Cfa Level 2 Quicksheet Pdf Download
Dear CFA Subreddit, I know this topic has been done to death, but I will ask anyway. How did you prepare for level 1? What do you advise me?
Schweser Notes 2018 is available in pdf version.Making payment you will receive the following documents. Schweser Notes 2018. Schweser Quicksheet 2018. CFA Official Mock exams 2008-2017. CFA.
Some background on me and my plans. I have a Masters in finance. I have a background in Finance, but I will not count on it. I plan to take it in June 2018. I took it in December 2016, but I was depressed (Exaggeration) and I couldn't motivate myself to study, so I failed. There are 312 days till the exam from today. 44 weeks.
61 Readings (58 Reading, not including the economics readings). Planning to start on the 27th of August, so 300 days). 2 Readings per week (3 days for a reading, 1 day for revision. I work full time). 29-30 weeks gone from reading and solving EOC Questions (I plan to get Qbank for kaplan). The remaining weeks will be for revisions with Qbank, Mock exams and anything you guys recommend?.

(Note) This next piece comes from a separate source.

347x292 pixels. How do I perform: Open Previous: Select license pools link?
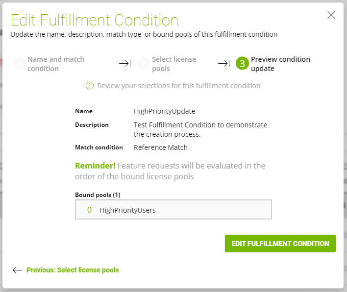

Materials I will get CFAI Books, Kaplan Qbank and Mark Meldrum Videos (any recommendation?). I will be following Mark Meldrum, study plans of topic Quantitative Methods Fixed Income Derivatives Alternative investment Financial Reporting & Analysis Equity Analysis Corporate Finance Portfolio analysis Economics Ethics I would appreciate anyone's on thought and recommendation!!!! Here is my one piece advice for your situation: Write a mock exam stupid-early. Like, plan now to spend a Sat at your office in mid-March, tell everyone you're doing that. Then, don't even bring notes with you. Just the printed mock.
Do AM and PM in pencil on paper, timed, no interruptions (except lunch between). If you are over-prepared, you'll do okay on this. Most likely, there will be some content you've pretty much not touched. So, you'll get like 42%.
Then you'll feel bad, but you'll also be motivated to switch gears for 3 months. Your mock scores in June will probably be 15+ points higher.
You have detailed plan, which is fantastic. The challenge is sticking to it.
You give yourself 300 days - thats a very manageable 1 hour a day to get to 300 hours. With your background, it would seem that it is a matter of sticking to the plan, getting through the material, and then drilling over and over and over and over and over. MY two cents on your study plan is that you are starting a bit too early. No idea what your work schedule is like, but I do think that starting the study cycle in August could leave you with some gaps between the time you a) read the material b)drill the material and c) sit for the exam. You don't mention your work schedule, but I would assume its a consideration when you built this timetable out? I'll suggest what I did as an alternative to your method: Start a bit later. I did December, but whenever I do LII I would likely shoot for November.
Working full time I set a target of 14-16 hours a week, which easily got me over the 300 hours hump. I would do 90 min - 2 hours on weekdays, which allowed me to not dedicate all my weekends to studying (which also helped me stay sane!). But the weekly schedule gave me flexibility to put more on my plate during the weeks/weekends depending on what I needed with my schedule. Foe example, I found that I really enjoyed only studyign 2-3 hrs a day on the weekend, so I started waking up earlier to study. Whatever you do - stick to your schedule. Hell be a bit more aggressive!
But you dont want to fall behind - procrastination it seems can really knock you off your game. You've got a ton of qualifications, and a wayyyy more detailed plan than I ever had - just stick to it (or whatever you decide to do) and I'm sure you will crush it! At the end of the day the best way to prepare for this this is to actually start working. Chipping away a little everyday/week. Read, work the problems, review material you've gone through already, and then have enough time to take some mocks.
It doesn't matter if you have 300 days, or you have 30 days. It's the hours and work that you can put in. Did you read the material or a decent set of notes? Did you answer the questions? Did you work the examples? Are you able to blow through mock exams with time to spare?
With all that said. I was an L1 retaker.
I put in 400 hours over 5 months. Used Wiley notes for the first 3 months and read Ethics and FRA from the CFAI. Then I spent two weeks doing EOC questions, and in the final 6 weeks used Wiley qbank to drill while also doing topic tests and took 4 mocks: 1 schweser, 2 wiley, 1 CFAI.